A quick catch up on some films watched on an iPad.
The Idiots Danish
I came across this early Dogme 95 outing yesterday, listed on a random website as one of fifty most controversial films. However, I watched it several months previous. It’s obvious why it made the list.
Though the shock of the plot hits early, I found it wore off as the story developed; it became childish; then it became quite meaningful in a way. I was distracted mostly by the awful camera shake and the clumsy focus pulling than anything else. Thankfully, the crew seemed to get this out of their system, or I simply grew more tolerant, I wasn’t noticing it after a while. Then I suppose they dropped in the orgy scene (nothing simulated, allegedly) towards the end to ramp up the offence but by that stage I was driven by intrigue to see how the story panned out. I felt it punched above its weight in the final.
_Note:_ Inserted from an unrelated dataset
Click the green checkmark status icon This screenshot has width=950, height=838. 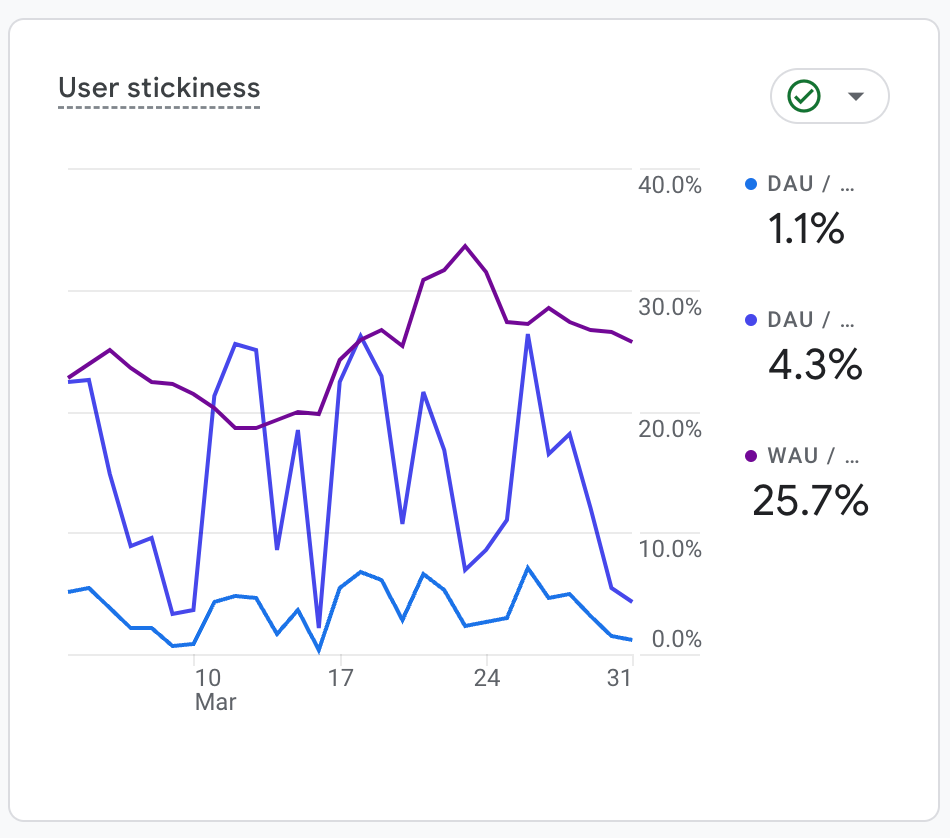tap(804, 96)
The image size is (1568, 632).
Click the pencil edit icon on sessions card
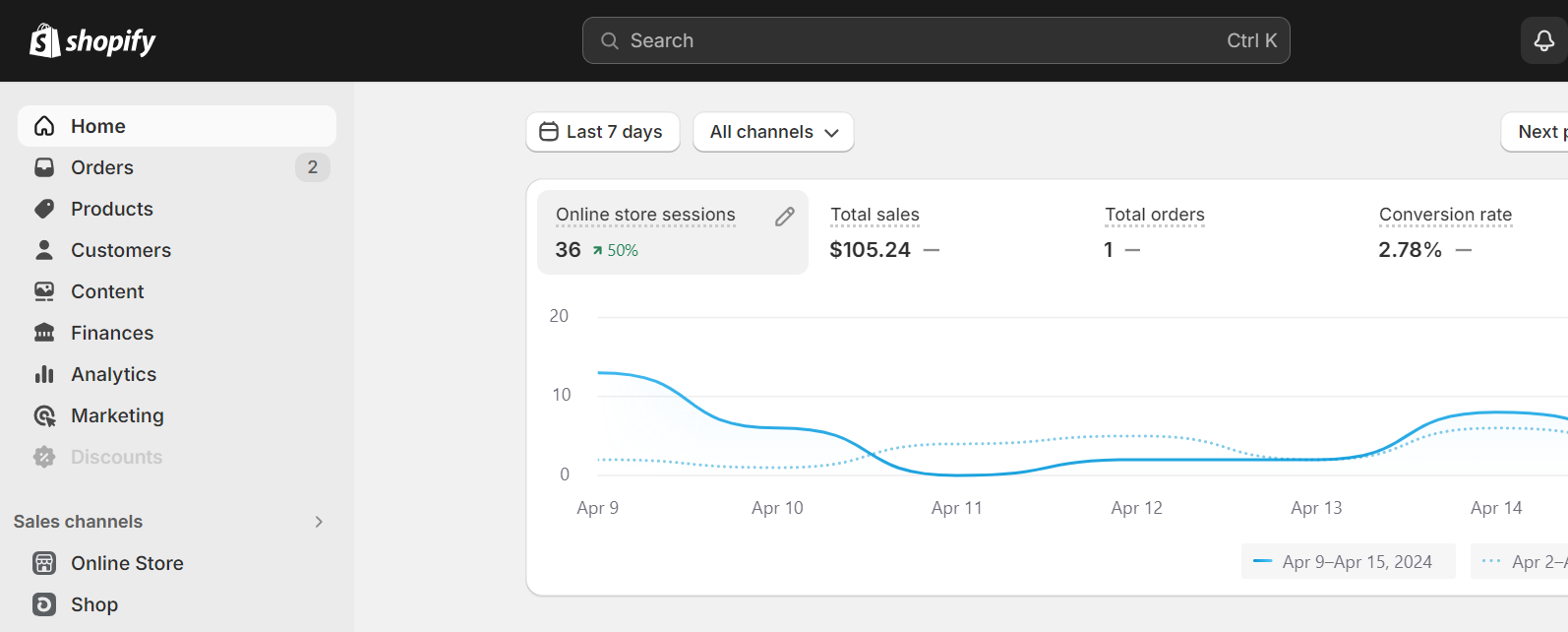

I read afterwards that Mark Kermode took offence publicly at Cannes, and Jonathan Ross, presumably with his film critic’s cap on, didn’t like it either. If I had known either of those things I would have enjoyed it more.
Le Cochon de Gaza (When Pigs Had Wings) Palestinian, Israeli, French, Belgian, German
A film of a French story made by Belgians, Germans and French, about Palestinian and Israeli communities rubbing along in Gaza, having to deal with a haram, a.k.a. non-kosher, windfall pig from Vietnam. What’s not to like?
An absurd plot, it was funny, entertaining, and I utterly believed all of it.
Or, at the very least, I hope this is as bad as life gets in future, for all the people in this part of the world.
The Hustler US
This would be, I’m thinking, on a list of Hollywood classics. I remembered it better than it is. Dialogue rich and shot entirely indoors, it’s more theatre than cinema. I also found it overly long.
Paul Newman, a huge star and forever handsome, is probably one of those actors who could be charged with always playing himself. He has presence, sure, in spades, but does he have breadth? (I write about him in the present having no idea whether he’s still around. At least he is as far as the screen goes). Anyway, there’s a great supporting cast of likely better actors, not least Piper Laurie.
This original artwork poster is quite fetching though Jackie Gleason looks like a spare part, voyeuristically creeping in on the lovers’ action. Obviously, he’s the bigger star of the time but I felt George Scott played a better part. In colour, this would be a totally different vibe.
Made In Dagenham British
If Paul Newman only plays himself then the same can be said for Britain. Britain nearly always plays television. Everything looks smaller than it could be, not least the film production’s ambition.
There was a moment near the start when I thought this wasn’t going to be the case, as the camera shot from an interesting perspective, high above the housing estate.
Sally Hawkins is a funny thing even when serious. Uncle Bob Hoskins lent much needed weight, the cast delivered their lines, and Miranda Richardson shone brilliantly as Barbara Castle MP. It was a story that needed telling and made one proud to be British!, and wishfully a bit working-class. Even so, this is a film that should bypass DVD and go straight to TV.
Hell Drivers British
Hey! This is more like it. Though the special effects were a little towards the cheap end, this definitely had the look of a film.
Before we get into the story, I was amazed by the cast that had been assembled for this team flick, a kind of spot-who before they made it. A youngish, upstart, Patrick McGoohan. Bejesus!, I hadn’t realised he was that tall. He made a hirsute Sean Connery (yes, him too; was it a toupee on his pate?) look below average stature. And little David McCallum looked like the man from Uncle’s nephew. Hah-hah-ha! Sid James in a serious role, but convincingly so, and William Hartnell – the original Doctor Who, folks! – being vile and heartless, though looking a bit like Charlie Watts of The Stones. Herbert Lom, Gordon Jackson, Alfie Bass….
Anyway, back to the plot. Paced, racy, lean, and thrilling – okay, allow for one or two naff film devices, this is still a very watchable movie, today. Also much historic interest incidentally recorded for posterity in this film, of a past that is vaguely recalled. My favourite scene was when our protagonist, played admirably by Stanley Baker, goes to see his family in London. He gets off a trolley bus and while he crosses the street, out of shot the bus’s electric motor can be heard straining to move on. What a lovely sound! Almost as delightful as a Sid James’ laugh.